« Parfois on croit s’intéresser aux autres alors qu’on ne fait que s’en servir. »

Joncour

Repose-toi sur moi Serge Joncour
Flammarion, 2016, 427 pages

« Mais quand en plus on les garde pour soi, ses conneries, ce n’est jamais bon signe. »

C’est un de ces immeubles parisiens très parisiens : une cour intérieure, deux bâtiments, un cossu et l’autre limite insalubre. Deux escaliers différents (point de rencontre : les boites aux lettres), quelques habitants, disparates. D’un côté, ceux qui sous-louent ou quelques nonagénaires esseulés, de l’autre une famille bourgeoise qui occupe tout un étage, des appartements vides qui sont loués à prix d’or aux touristes. C’est là qu’Aurore et Ludovic se rencontrent, eux qui n’ont rien en commun. Autour de deux corbeaux, dans un premier temps. Puis très vite, les contraires s’attirant de tous temps, autour de quelques étincelles charnelles. Seulement il y a tout le reste, un « reste » bien compliqué…
Beaucoup de bonnes choses dans ce nouveau roman de Serge Joncour, notamment le métier de Ludovic, découpé en scènes fortes d’une grande humanité, la manière dont il développe ce que ça fait d’être une « baraque » (un physique imposant, disons) dans une société parisienne dense et codéifiée, et un très joli épilogue – mais plusieurs éléments moins réussis, aussi.
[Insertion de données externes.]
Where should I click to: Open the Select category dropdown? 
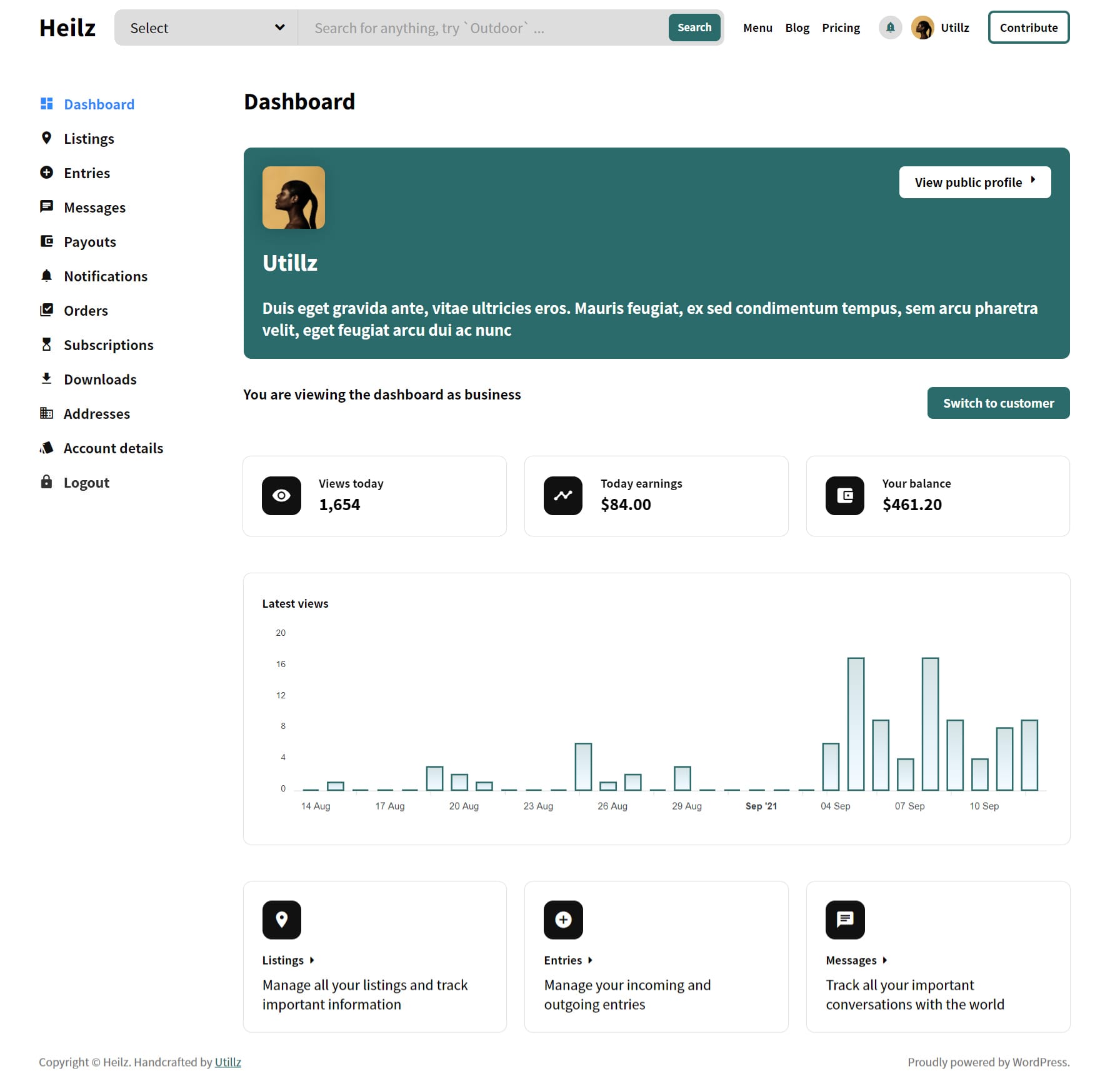pos(206,28)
Aurore m’a assez rapidement irritée, ses atermoiements et sa passivité sont lassants, impression renforcé hélas par de nombreuses répétitions assez maladroites (« le geste émouvant de son père l’avait ému », ce genre de choses), et j’ai eu l’impression plus d’une fois que ça tournait un peu en rond (même si l’épilogue, donc…).